After the embarrassingly bad fifth novel (The Catholic) in Plante's Francouer family Story, he here exhibits the same narrative restraint and philosophic sensibility that made The Family a contemporary masterpiece. Plante manages to regain stride by turning away from Daniel Francouer, his alterego through the other five volumes, and a character of exhaustible depth. In this latest episode from the lives of the French Canadian family in Providence, Rhode Island, Plante focuses on Daniel's older brother, Phillip, whose nuclear family well embodies the religious struggles that underpin all the books. This volume opens with the violent scene of Phillip's 20-year-old daughter, Antoinette, trying to drown herself in the bathroom tub--a scene that sets the tone for this dark and foreboding, extremely Catholic novel. What led to Toinette's ""hatred of life"" is her confusing religious heritage. Phillip, in an effort to escape the ""closed, dark religion"" of his Canuck ancestors, married his college roommate's sister, a Protestant from Texas who never converts, partly, no doubt, because she is treated like a foreigner by her husband's secretive family. (Readers of the previous novels need not be reminded of the Francouers' strange and volatile behavior.) Her daughter, in her ""suffering,"" feels a deeper bond to her grandmother, with whom she spends an inordinate amount of time.
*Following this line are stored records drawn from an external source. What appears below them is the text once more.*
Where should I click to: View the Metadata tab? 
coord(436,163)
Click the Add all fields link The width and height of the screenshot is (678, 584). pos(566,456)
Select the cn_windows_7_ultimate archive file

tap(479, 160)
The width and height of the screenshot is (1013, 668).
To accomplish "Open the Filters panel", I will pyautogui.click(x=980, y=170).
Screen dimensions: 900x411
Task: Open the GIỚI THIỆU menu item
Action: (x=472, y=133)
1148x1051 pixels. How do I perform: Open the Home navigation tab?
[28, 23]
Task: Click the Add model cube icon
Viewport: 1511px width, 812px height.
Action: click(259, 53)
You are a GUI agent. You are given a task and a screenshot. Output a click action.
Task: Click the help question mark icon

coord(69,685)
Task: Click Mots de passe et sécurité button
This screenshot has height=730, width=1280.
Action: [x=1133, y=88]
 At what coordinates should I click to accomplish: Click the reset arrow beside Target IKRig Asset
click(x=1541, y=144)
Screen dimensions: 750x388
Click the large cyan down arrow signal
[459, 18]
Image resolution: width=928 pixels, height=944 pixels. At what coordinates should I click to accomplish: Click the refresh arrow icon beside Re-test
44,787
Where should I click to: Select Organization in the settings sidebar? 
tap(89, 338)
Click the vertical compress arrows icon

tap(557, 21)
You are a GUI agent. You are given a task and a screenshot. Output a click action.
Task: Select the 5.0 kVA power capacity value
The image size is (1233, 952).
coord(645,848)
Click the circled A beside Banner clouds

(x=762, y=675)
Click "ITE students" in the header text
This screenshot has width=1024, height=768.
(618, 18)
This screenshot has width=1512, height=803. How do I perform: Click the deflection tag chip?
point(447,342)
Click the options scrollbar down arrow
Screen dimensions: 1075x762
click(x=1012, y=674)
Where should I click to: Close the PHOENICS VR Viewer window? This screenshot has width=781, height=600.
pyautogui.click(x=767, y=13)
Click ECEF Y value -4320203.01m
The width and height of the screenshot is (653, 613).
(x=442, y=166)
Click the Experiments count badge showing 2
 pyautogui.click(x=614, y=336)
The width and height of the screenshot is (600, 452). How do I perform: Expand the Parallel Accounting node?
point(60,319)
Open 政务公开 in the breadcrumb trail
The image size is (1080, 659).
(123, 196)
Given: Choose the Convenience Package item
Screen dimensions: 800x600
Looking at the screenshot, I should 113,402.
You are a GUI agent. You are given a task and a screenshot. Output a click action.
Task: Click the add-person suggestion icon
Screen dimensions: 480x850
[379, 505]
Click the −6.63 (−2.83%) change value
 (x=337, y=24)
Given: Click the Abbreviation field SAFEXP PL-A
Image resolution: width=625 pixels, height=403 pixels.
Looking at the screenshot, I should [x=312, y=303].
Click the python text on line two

Over summer vacation from school, at her grandmother's lake house, she feels ""as if she had come to a convent in which she must take a vow of loneliness."" A few years later, after Memere's death, Toinette renews her effort to imitate her cool-headed and chin-up mother, herself soon to die from cancer. The latter's ""soullessness""--in Francouer terms--contrasts with her mother-in-law's ""abiding soul."" The Catholic-Protestant split over free will and fate, the nature of the soul, and all the psychological ramifications of these differences contribute to Toinette's divided self--a self she mends in mourning. Though provocative on its own, this short and dense novella is a brilliant addition to an uneven saga.